DATA PROVIDED:
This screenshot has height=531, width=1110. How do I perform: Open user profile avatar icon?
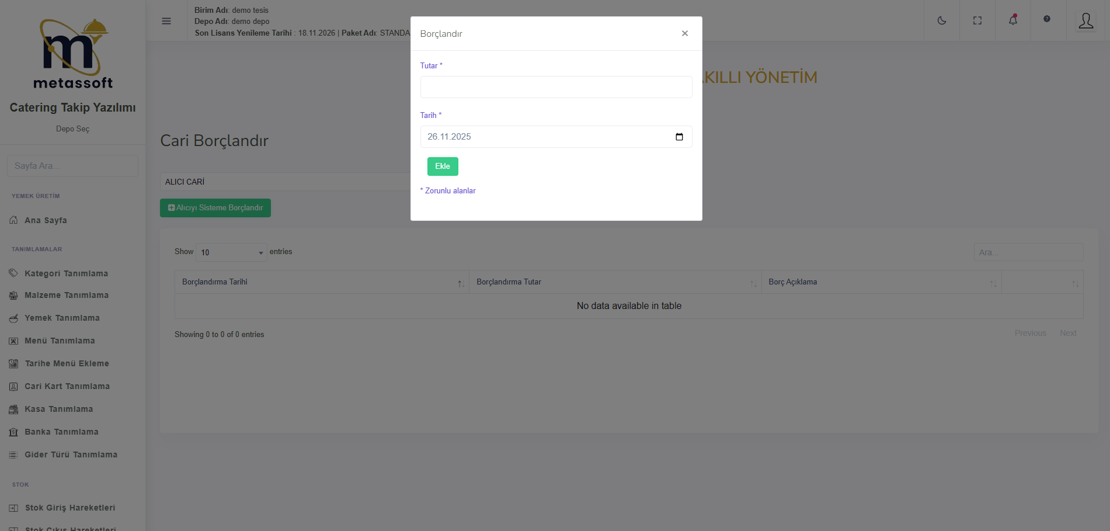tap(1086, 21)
--
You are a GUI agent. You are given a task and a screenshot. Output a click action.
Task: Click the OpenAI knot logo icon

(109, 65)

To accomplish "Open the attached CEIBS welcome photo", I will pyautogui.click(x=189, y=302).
==
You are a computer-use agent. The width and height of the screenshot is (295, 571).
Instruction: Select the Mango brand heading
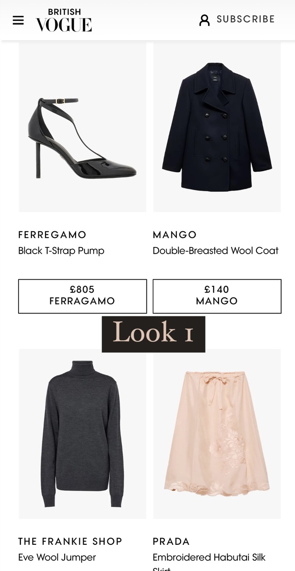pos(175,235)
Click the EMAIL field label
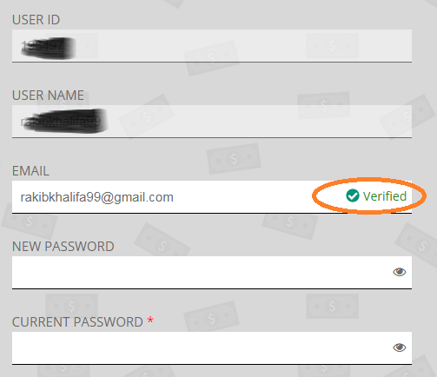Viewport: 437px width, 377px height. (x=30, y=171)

ASSIGNMENT: If a line of the listing above holds the string "agent", copy it.

OUTPUT OF THE TASK:
You are a GUI agent. You are given a task and a screenshot. Output a click action.
You are a computer-use agent. The width and height of the screenshot is (295, 571).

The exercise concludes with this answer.